Ziemlin is a village in the administrative district of Gmina Krobia, within Gostyń County, Greater Poland Voivodeship, in west-central Poland.

==History==
The area formed part of Poland since the establishment of the state in the 10th century. Ziemlin was a private village of Polish nobility, administratively located in the Kościan County in the Poznań Voivodeship in the Greater Poland Province of the Kingdom of Poland. It was annexed by Prussia in the Second Partition of Poland in 1793. It was regained by Poles in 1807 and included within the short-lived Duchy of Warsaw, and after the duchy's dissolution in 1815, the village was reannexed by Prussia, and was also part of Germany from 1871. Following World War I, Poland regained independence and control of the village.
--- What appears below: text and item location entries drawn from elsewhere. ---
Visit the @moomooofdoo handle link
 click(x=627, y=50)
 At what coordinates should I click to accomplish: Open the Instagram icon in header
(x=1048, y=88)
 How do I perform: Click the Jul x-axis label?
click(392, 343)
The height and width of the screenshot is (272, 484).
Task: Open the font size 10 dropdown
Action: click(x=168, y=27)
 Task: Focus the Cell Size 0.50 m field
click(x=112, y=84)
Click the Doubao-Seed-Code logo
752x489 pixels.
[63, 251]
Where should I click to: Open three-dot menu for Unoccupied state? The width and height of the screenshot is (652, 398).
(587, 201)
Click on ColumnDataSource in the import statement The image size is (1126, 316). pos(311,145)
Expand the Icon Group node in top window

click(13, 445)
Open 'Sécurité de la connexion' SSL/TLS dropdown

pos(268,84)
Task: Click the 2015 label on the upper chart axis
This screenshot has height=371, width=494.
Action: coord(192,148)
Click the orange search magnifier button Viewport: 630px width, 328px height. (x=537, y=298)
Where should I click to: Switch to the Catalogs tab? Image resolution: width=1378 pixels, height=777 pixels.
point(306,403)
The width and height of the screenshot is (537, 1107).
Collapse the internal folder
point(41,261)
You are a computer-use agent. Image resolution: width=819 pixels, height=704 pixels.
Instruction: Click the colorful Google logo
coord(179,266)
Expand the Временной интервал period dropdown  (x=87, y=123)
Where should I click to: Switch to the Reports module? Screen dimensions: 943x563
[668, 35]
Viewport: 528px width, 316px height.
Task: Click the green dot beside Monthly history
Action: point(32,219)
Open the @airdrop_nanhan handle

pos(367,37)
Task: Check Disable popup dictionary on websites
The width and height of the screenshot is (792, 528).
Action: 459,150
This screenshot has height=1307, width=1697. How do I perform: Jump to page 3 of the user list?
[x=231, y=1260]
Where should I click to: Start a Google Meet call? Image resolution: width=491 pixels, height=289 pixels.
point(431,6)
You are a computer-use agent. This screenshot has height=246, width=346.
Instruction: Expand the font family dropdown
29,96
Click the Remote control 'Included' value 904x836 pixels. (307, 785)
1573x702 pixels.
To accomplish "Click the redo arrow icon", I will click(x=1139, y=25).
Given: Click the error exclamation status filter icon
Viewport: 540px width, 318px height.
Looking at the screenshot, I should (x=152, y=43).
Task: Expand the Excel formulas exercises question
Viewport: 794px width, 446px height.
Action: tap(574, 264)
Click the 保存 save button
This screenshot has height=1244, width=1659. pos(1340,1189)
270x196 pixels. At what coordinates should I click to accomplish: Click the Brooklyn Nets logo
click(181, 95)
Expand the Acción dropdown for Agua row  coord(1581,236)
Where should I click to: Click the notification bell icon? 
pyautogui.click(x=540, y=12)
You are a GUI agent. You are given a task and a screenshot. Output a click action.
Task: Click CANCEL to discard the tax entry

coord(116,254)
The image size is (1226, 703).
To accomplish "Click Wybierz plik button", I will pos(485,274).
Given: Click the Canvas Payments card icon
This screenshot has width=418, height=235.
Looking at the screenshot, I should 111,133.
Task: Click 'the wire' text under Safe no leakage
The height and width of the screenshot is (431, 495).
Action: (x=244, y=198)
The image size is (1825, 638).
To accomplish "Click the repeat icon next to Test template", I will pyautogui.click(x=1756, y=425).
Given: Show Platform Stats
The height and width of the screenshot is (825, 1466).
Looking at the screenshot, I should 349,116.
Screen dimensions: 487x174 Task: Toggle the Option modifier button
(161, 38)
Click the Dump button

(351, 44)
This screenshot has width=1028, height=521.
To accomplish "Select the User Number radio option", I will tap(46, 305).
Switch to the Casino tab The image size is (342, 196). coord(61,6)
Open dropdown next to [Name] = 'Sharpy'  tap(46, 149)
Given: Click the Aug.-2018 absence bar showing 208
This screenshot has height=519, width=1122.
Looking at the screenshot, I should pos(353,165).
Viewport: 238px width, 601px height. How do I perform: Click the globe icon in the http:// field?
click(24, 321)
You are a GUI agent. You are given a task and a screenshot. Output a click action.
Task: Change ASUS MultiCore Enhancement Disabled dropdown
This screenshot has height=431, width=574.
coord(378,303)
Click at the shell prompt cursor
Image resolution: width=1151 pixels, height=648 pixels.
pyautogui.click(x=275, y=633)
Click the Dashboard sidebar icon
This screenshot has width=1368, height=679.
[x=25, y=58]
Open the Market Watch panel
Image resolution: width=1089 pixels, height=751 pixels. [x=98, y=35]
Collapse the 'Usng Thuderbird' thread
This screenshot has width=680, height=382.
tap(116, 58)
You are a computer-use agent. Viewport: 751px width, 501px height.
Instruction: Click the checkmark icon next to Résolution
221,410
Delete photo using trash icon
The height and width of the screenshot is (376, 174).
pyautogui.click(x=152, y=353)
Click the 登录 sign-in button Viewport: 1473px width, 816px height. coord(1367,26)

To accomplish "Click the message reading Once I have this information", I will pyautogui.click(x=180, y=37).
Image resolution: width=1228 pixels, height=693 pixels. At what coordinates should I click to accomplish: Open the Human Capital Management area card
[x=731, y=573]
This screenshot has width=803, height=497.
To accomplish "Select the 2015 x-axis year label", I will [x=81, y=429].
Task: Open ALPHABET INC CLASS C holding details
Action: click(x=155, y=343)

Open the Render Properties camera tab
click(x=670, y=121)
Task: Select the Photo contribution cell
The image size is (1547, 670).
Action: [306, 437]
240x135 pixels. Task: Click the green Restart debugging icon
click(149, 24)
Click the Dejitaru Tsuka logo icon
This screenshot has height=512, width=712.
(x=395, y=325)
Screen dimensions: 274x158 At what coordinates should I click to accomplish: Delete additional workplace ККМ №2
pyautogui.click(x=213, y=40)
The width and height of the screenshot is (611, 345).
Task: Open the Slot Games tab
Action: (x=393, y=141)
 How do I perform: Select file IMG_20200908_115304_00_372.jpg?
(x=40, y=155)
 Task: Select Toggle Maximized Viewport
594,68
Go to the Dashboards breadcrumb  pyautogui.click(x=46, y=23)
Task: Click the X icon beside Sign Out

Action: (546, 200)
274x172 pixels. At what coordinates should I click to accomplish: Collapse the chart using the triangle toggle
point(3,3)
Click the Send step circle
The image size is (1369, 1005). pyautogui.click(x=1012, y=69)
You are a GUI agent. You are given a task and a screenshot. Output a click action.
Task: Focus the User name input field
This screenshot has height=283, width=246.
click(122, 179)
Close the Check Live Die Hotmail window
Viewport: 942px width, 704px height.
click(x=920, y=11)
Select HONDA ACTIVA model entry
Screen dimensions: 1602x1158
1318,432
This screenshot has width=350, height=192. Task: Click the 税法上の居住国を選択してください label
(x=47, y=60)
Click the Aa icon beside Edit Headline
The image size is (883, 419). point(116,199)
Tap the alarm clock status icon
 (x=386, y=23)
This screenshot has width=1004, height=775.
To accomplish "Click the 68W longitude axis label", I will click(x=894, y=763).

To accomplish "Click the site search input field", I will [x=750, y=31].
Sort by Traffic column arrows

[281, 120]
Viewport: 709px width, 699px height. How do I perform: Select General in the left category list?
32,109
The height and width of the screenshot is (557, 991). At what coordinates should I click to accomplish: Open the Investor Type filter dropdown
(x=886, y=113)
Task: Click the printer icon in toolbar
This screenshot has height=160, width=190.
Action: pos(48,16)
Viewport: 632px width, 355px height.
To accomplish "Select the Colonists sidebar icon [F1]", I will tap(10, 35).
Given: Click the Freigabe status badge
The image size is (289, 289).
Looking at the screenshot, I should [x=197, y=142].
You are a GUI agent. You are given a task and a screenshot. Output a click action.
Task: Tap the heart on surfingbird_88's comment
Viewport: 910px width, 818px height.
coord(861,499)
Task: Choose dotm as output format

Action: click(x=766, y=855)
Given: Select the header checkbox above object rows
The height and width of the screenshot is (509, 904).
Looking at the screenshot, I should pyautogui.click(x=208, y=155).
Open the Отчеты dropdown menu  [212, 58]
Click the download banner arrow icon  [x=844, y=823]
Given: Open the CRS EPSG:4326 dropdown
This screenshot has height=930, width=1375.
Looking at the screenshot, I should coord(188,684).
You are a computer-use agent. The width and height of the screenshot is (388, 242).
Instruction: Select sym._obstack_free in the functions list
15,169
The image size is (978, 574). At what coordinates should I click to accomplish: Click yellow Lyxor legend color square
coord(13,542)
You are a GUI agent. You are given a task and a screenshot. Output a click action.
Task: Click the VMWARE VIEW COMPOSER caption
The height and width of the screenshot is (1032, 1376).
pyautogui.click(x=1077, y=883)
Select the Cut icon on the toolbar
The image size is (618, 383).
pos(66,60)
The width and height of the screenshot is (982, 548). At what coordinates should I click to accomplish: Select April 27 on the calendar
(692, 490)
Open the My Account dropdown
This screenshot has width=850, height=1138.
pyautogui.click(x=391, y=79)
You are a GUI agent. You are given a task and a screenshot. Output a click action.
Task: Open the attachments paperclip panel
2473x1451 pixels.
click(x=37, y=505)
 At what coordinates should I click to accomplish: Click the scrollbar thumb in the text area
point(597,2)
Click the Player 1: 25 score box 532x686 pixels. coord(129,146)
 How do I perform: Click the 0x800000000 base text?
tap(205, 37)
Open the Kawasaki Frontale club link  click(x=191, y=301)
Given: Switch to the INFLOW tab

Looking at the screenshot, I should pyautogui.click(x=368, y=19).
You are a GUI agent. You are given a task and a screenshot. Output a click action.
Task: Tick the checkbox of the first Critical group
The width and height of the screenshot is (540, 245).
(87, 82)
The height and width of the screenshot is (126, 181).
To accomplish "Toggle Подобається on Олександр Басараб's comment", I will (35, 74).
Following the joint German-Soviet invasion of Poland, which started World War II in September 1939, the village was occupied by Germany until 1945 and local Poles were subjected to various crimes. One local farmer was among Poles murdered in a public execution perpetrated by the German Einsatzgruppe VI in the nearby town of Krobia on October 21, 1939, as part of the Intelligenzaktion. In 1944, the occupiers carried out expulsions of Poles, who were deported to forced labour in Germany, while their houses and farms were handed over to new German colonists as part of the Lebensraum policy.